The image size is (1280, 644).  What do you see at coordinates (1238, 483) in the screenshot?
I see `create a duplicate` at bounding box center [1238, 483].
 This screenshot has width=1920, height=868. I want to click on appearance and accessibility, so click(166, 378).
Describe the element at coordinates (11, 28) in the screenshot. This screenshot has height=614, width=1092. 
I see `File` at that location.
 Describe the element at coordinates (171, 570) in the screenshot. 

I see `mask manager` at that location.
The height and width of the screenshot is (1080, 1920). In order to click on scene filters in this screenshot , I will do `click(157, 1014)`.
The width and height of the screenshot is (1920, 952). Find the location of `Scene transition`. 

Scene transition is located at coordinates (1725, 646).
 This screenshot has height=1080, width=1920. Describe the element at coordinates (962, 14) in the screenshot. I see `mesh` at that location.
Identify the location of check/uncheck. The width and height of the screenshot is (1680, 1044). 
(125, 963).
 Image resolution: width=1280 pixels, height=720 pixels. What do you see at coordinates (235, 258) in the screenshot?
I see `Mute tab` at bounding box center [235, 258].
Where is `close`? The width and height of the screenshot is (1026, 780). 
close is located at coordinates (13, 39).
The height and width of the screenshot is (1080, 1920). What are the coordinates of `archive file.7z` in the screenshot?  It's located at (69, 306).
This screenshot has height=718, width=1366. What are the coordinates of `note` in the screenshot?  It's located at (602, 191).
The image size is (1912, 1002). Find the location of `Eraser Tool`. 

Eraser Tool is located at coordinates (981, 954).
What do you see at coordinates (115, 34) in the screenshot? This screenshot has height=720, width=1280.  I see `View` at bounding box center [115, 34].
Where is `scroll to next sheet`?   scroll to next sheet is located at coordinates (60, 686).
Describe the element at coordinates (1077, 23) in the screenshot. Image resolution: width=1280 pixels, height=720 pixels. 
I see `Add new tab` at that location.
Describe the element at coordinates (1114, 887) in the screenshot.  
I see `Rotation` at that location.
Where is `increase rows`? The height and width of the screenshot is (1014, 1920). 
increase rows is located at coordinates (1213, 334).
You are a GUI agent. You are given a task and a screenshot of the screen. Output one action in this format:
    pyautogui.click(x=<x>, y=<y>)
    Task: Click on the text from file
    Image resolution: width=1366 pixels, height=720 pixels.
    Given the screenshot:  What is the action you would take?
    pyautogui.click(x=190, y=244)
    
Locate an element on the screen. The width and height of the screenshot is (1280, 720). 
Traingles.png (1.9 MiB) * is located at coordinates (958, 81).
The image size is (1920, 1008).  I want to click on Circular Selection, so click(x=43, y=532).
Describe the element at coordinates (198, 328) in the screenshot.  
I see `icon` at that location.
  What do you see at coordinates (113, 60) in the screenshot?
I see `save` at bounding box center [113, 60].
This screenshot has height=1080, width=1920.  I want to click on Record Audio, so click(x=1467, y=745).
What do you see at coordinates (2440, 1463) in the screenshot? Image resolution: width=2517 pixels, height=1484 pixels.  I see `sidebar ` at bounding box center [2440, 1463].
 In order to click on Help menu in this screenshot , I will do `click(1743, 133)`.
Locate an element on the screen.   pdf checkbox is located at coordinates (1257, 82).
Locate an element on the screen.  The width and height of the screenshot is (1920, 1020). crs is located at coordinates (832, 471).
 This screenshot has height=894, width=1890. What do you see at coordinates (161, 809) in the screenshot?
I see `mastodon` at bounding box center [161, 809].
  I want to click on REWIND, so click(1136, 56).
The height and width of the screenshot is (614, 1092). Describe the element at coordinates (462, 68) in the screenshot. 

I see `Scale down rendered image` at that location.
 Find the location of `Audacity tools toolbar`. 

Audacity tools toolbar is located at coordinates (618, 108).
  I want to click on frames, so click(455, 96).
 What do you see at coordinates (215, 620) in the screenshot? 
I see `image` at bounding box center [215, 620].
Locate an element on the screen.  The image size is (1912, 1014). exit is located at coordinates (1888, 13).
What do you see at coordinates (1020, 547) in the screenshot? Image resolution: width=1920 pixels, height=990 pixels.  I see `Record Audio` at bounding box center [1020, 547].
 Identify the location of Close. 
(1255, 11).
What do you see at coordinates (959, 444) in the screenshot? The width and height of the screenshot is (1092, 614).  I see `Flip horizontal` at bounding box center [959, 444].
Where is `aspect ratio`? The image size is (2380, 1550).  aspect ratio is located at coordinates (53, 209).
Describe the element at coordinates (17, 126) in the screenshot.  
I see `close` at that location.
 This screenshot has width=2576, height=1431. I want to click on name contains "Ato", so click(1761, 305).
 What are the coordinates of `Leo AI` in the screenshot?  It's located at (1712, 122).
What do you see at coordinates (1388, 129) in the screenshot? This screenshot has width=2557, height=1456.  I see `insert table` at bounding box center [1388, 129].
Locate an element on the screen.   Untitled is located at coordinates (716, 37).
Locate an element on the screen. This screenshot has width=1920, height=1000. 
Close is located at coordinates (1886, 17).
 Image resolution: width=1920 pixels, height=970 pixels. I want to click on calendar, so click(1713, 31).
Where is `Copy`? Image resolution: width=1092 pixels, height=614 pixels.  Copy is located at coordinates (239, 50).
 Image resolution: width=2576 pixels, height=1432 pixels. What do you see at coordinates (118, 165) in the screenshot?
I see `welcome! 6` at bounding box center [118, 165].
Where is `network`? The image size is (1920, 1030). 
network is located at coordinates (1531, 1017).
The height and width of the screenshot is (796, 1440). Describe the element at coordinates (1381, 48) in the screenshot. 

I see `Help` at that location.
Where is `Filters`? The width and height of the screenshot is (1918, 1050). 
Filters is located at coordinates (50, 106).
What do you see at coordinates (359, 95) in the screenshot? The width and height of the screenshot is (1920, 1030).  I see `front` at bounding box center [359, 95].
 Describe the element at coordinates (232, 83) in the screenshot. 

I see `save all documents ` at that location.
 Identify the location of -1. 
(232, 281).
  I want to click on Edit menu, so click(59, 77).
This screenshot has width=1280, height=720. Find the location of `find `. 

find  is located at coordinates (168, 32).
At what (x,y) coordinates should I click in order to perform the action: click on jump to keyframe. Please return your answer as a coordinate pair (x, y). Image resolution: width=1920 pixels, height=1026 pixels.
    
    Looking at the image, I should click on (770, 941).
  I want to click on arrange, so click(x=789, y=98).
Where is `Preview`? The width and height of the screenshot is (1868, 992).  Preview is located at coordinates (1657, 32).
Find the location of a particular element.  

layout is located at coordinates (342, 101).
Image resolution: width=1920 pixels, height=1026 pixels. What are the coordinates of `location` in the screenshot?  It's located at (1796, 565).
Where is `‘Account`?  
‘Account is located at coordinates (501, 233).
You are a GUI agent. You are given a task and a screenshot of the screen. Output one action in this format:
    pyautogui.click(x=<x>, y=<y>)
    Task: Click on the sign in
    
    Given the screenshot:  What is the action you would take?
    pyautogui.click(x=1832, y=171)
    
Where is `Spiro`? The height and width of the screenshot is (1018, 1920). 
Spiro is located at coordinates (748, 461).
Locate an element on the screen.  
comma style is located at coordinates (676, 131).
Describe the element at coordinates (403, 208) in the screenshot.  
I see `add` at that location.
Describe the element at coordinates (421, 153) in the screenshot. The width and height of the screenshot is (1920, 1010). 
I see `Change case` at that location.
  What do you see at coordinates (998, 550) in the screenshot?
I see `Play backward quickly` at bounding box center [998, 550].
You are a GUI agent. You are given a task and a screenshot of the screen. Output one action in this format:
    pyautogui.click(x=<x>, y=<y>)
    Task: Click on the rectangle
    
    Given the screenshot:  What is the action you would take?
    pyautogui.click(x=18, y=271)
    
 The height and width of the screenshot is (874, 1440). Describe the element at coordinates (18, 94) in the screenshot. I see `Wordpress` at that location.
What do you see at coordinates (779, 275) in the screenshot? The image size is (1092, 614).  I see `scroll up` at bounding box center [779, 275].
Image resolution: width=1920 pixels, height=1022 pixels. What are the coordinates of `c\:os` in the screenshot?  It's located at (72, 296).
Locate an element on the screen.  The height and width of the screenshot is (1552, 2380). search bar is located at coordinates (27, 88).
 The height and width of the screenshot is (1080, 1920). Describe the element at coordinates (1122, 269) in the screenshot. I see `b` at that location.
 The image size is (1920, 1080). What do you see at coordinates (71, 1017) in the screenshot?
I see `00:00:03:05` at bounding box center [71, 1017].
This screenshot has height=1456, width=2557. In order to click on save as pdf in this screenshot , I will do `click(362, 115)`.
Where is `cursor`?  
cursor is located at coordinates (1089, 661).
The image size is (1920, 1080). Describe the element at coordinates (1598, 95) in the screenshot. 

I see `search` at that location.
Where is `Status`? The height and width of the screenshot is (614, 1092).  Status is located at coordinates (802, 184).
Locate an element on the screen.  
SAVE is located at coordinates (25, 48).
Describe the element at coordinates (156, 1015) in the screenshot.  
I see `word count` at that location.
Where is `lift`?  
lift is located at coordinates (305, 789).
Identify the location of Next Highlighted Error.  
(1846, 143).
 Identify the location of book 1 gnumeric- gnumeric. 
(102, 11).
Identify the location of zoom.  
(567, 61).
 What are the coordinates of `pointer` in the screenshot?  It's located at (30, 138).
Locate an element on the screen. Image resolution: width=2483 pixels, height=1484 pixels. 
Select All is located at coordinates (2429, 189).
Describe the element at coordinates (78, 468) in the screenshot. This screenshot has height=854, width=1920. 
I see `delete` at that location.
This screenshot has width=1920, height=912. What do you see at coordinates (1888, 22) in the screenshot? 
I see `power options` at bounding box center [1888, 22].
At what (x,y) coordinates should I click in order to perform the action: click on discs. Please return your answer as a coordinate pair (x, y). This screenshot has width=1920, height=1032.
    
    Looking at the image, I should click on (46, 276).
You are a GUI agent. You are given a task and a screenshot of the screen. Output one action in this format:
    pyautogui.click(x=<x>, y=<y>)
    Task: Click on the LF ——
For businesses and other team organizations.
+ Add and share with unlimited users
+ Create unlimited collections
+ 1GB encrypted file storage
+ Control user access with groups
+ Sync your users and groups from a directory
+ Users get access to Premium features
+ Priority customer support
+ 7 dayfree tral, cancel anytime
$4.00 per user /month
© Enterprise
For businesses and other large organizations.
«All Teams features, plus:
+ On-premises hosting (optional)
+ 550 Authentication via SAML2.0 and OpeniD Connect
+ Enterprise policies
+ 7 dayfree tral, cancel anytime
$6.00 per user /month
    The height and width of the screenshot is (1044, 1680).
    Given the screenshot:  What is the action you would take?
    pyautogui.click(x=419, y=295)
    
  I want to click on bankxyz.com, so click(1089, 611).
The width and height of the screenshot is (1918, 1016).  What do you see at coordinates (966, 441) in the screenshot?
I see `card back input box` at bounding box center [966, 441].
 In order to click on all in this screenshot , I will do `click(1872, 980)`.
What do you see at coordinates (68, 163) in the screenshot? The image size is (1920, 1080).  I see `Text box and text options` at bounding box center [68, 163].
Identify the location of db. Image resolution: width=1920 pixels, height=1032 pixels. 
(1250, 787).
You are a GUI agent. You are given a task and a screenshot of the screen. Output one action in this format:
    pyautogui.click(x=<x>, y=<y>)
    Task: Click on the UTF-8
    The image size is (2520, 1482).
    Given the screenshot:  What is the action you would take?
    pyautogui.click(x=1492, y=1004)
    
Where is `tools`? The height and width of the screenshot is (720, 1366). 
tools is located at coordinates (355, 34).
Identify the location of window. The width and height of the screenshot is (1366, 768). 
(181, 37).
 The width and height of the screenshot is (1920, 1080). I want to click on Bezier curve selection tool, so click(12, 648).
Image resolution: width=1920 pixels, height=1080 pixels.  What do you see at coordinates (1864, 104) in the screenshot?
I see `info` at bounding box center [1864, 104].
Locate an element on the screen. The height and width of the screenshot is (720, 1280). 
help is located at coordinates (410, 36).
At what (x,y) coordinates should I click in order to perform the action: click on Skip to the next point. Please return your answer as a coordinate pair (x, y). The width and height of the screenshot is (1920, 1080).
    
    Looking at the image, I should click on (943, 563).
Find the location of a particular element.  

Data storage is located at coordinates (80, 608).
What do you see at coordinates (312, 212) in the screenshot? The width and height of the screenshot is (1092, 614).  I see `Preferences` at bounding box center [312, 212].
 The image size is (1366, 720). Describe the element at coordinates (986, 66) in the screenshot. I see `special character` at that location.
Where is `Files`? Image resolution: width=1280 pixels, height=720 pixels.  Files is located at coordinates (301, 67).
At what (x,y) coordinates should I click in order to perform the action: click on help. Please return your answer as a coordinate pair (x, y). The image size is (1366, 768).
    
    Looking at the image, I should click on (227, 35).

_ _ _ _ _

_Problem to solve_
Please print the rows above exactly as they appear, beginning at the line that contains "What do you see at coordinates (1388, 129)" and stopping after the line that contains "Filters is located at coordinates (50, 106).".

_Complete response_
What do you see at coordinates (1388, 129) in the screenshot? This screenshot has width=2557, height=1456.  I see `insert table` at bounding box center [1388, 129].
Locate an element on the screen.   Untitled is located at coordinates (716, 37).
Locate an element on the screen. This screenshot has width=1920, height=1000. 
Close is located at coordinates (1886, 17).
 Image resolution: width=1920 pixels, height=970 pixels. I want to click on calendar, so click(1713, 31).
Where is `Copy`? Image resolution: width=1092 pixels, height=614 pixels.  Copy is located at coordinates (239, 50).
 Image resolution: width=2576 pixels, height=1432 pixels. What do you see at coordinates (118, 165) in the screenshot?
I see `welcome! 6` at bounding box center [118, 165].
Where is `network`? The image size is (1920, 1030). 
network is located at coordinates (1531, 1017).
The height and width of the screenshot is (796, 1440). Describe the element at coordinates (1381, 48) in the screenshot. 

I see `Help` at that location.
Where is `Filters`? The width and height of the screenshot is (1918, 1050). 
Filters is located at coordinates (50, 106).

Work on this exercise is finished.